▶ **EXTRACTED MATERIAL**
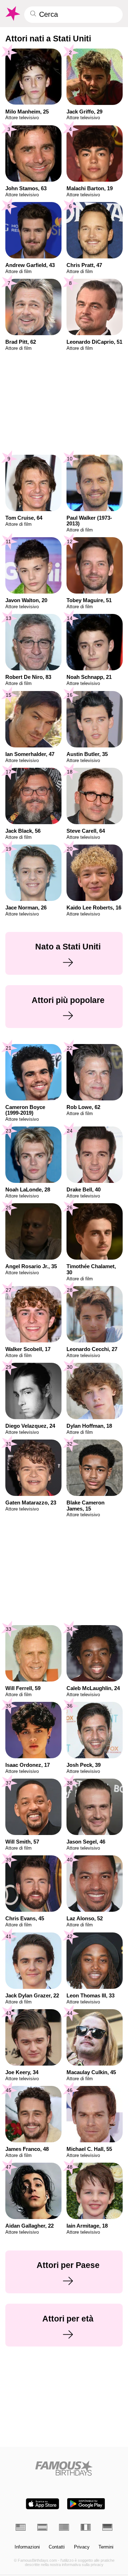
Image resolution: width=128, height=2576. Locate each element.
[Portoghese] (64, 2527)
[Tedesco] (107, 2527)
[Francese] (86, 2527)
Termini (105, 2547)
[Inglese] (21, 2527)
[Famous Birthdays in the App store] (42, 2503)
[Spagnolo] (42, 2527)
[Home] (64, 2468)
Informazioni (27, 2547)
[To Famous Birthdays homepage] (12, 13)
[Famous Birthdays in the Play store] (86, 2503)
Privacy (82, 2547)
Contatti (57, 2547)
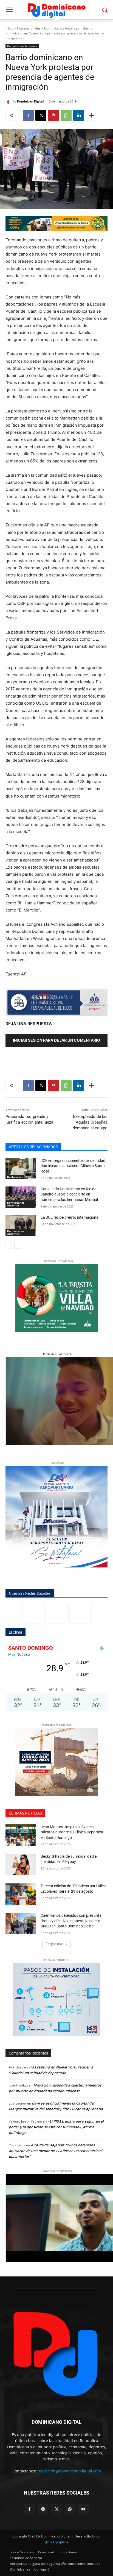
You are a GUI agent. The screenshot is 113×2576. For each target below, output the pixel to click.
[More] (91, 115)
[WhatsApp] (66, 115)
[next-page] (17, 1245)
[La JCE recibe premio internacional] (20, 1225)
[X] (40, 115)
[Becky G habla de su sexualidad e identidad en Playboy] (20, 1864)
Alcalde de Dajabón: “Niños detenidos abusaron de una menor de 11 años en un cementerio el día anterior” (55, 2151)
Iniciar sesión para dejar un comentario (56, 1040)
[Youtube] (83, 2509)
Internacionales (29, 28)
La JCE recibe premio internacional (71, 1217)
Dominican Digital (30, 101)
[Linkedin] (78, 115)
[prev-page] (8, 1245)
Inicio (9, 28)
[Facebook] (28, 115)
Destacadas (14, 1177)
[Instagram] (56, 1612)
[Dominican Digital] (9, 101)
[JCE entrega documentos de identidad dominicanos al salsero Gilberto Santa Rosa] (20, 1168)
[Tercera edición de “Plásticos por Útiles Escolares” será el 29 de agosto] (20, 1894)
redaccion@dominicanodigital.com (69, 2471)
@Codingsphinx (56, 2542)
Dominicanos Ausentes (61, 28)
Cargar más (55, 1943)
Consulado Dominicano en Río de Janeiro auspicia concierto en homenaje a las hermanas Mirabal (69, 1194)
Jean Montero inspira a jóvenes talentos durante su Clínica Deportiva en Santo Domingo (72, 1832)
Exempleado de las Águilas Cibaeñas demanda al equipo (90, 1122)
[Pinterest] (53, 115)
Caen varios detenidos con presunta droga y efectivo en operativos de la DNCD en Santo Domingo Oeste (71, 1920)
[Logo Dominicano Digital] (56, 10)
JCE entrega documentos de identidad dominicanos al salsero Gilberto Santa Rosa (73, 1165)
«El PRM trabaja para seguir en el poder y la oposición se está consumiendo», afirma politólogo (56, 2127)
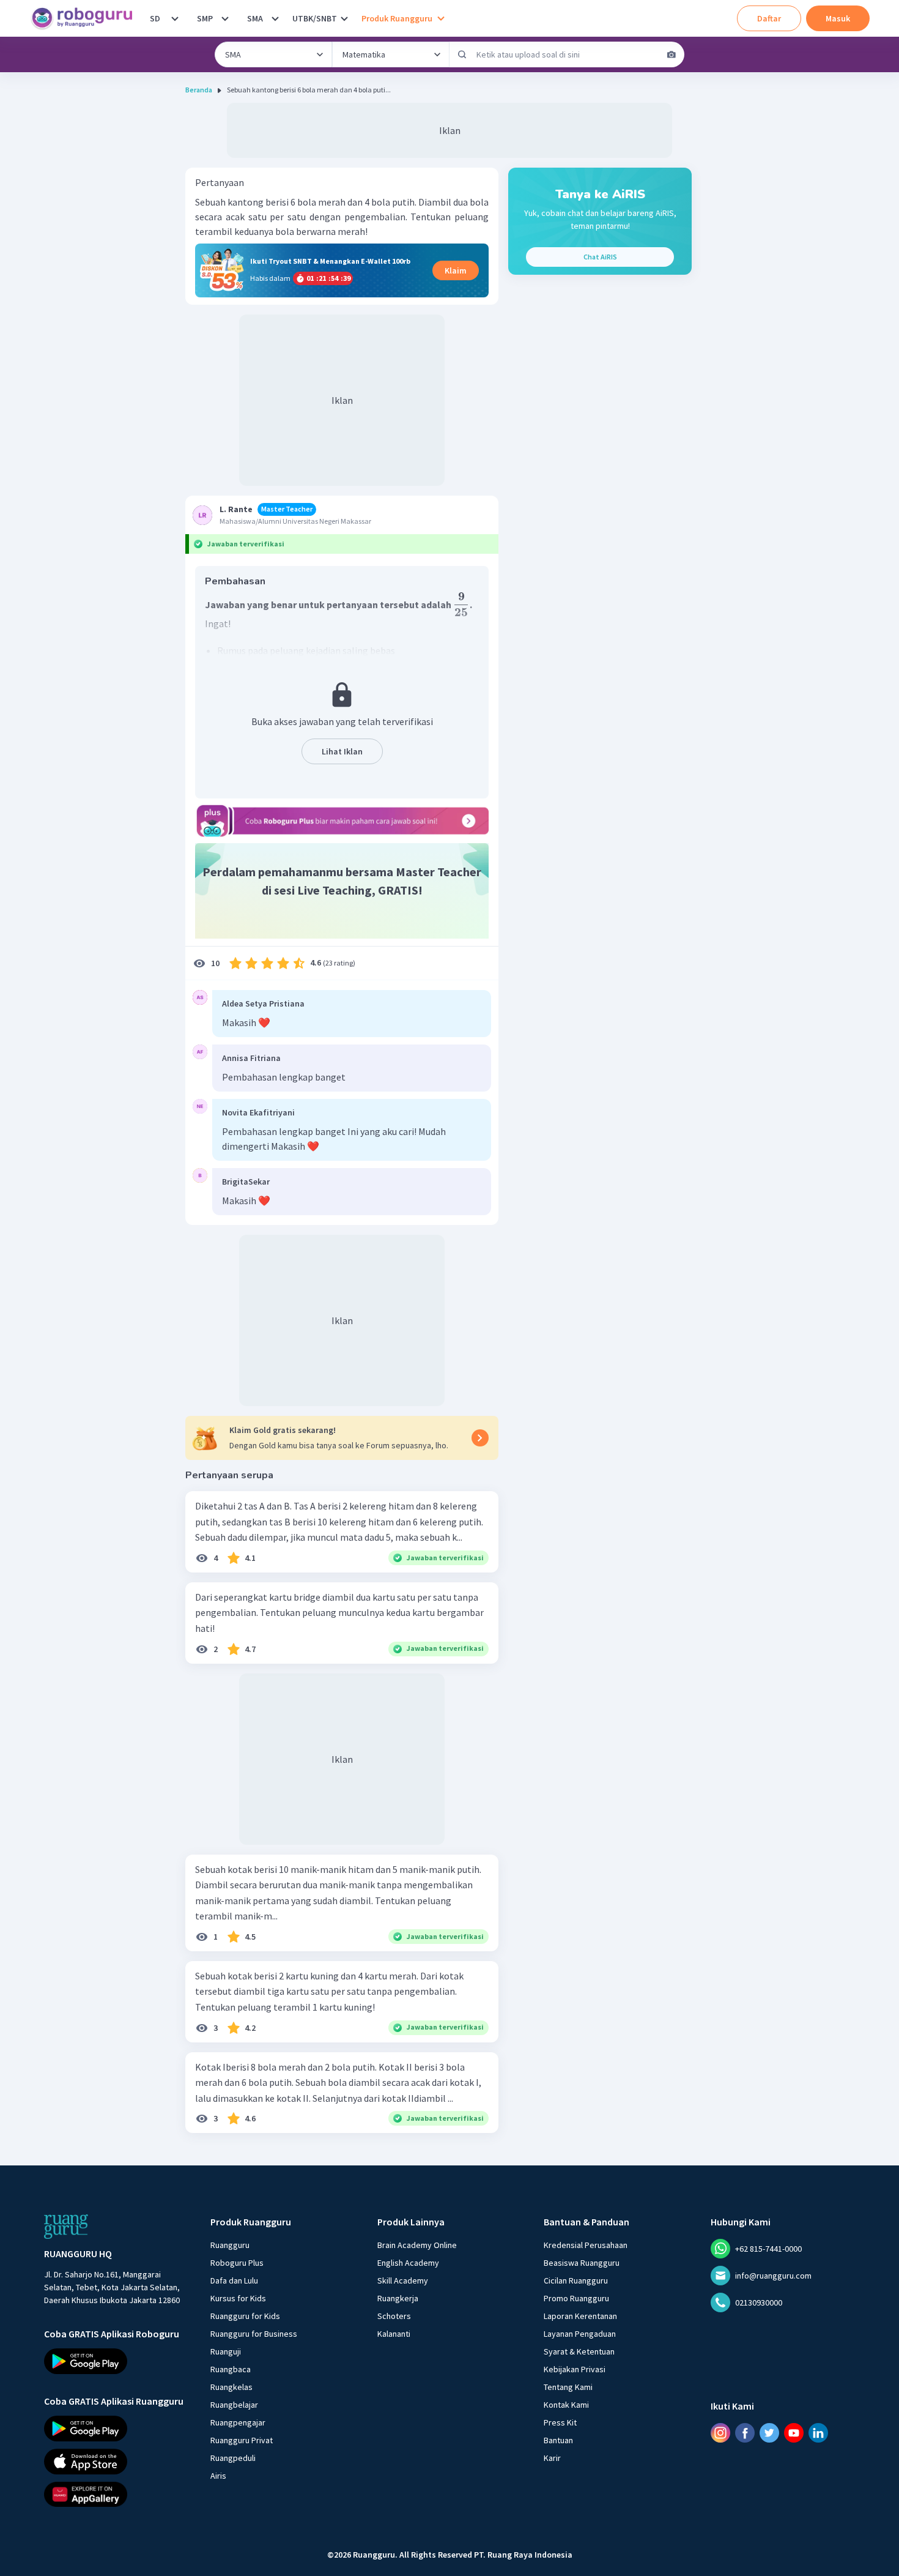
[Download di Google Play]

...

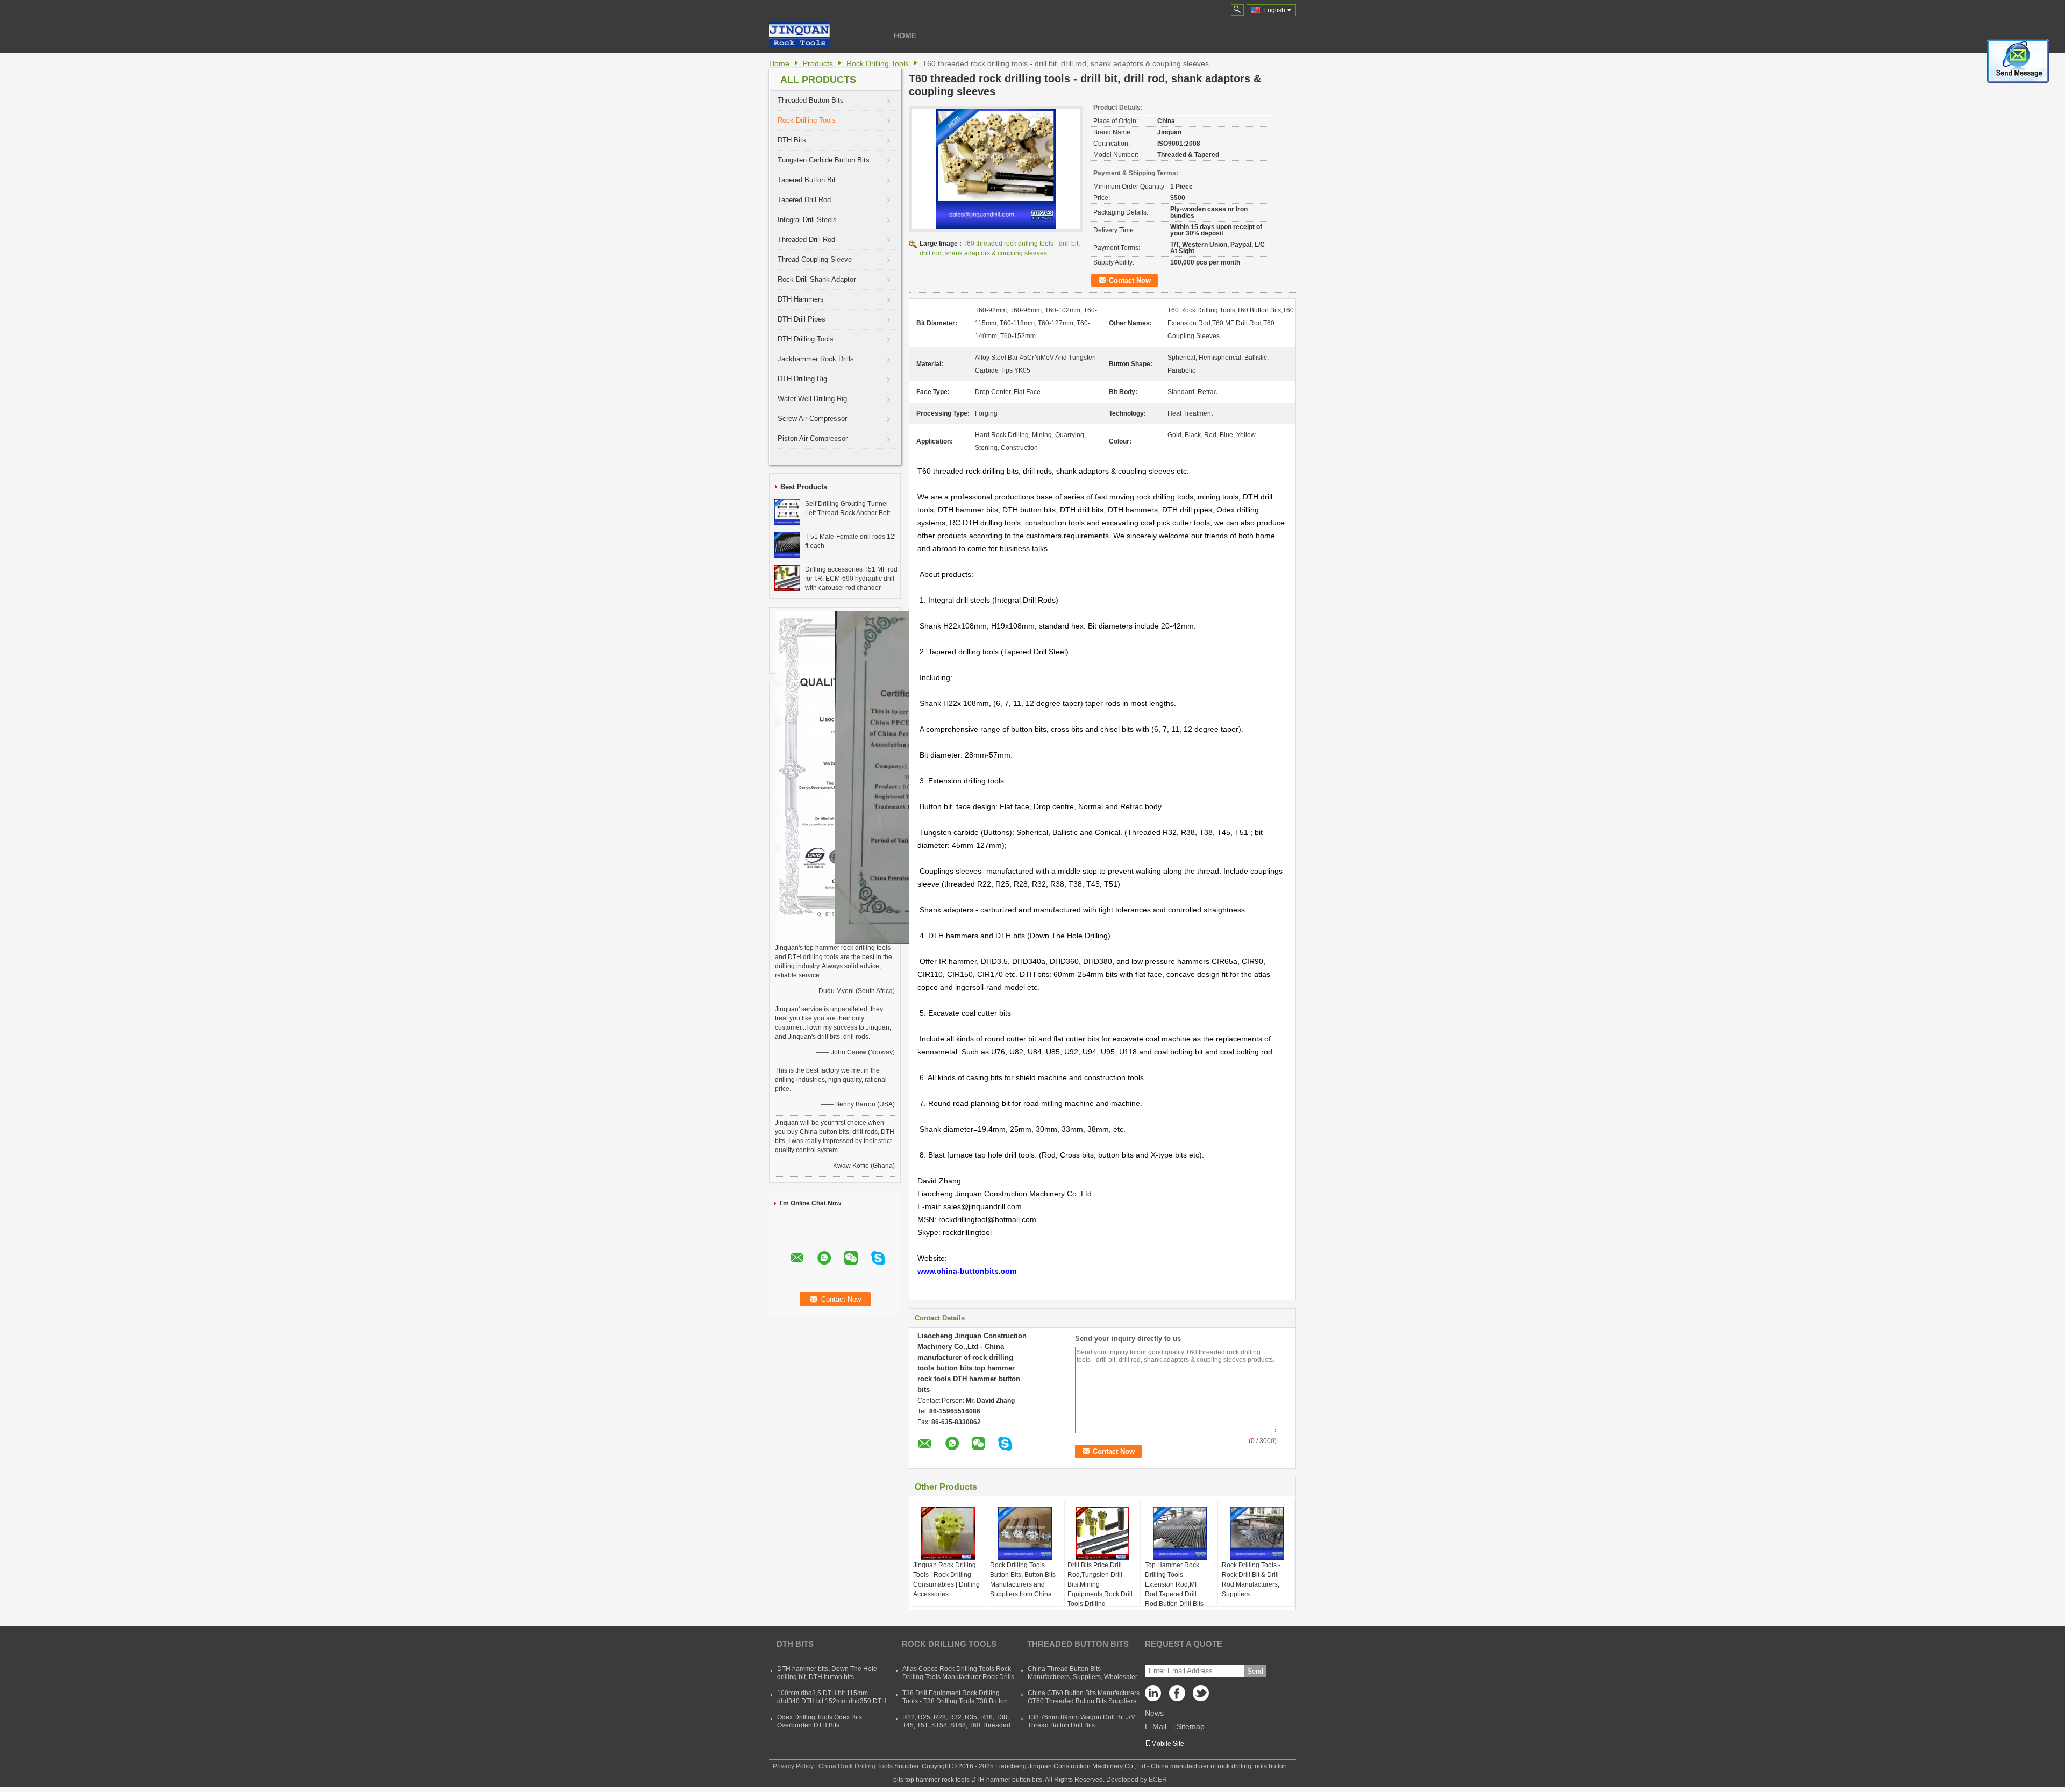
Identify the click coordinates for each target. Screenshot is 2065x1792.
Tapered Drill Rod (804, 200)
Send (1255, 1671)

▶ **WORK REQUIRED**
Scan the listing above for the line that has "Image resolution: width=128, height=2576.", then copy exactly from that line through the line that has "Contatti (57, 2547)".

▶ **FINISHED EXERCISE**
Image resolution: width=128, height=2576. Locate each element.
[Portoghese] (64, 2527)
[Tedesco] (107, 2527)
[Francese] (86, 2527)
Termini (105, 2547)
[Inglese] (21, 2527)
[Famous Birthdays in the App store] (42, 2503)
[Spagnolo] (42, 2527)
[Home] (64, 2468)
Informazioni (27, 2547)
[To Famous Birthdays homepage] (12, 13)
[Famous Birthdays in the Play store] (86, 2503)
Privacy (82, 2547)
Contatti (57, 2547)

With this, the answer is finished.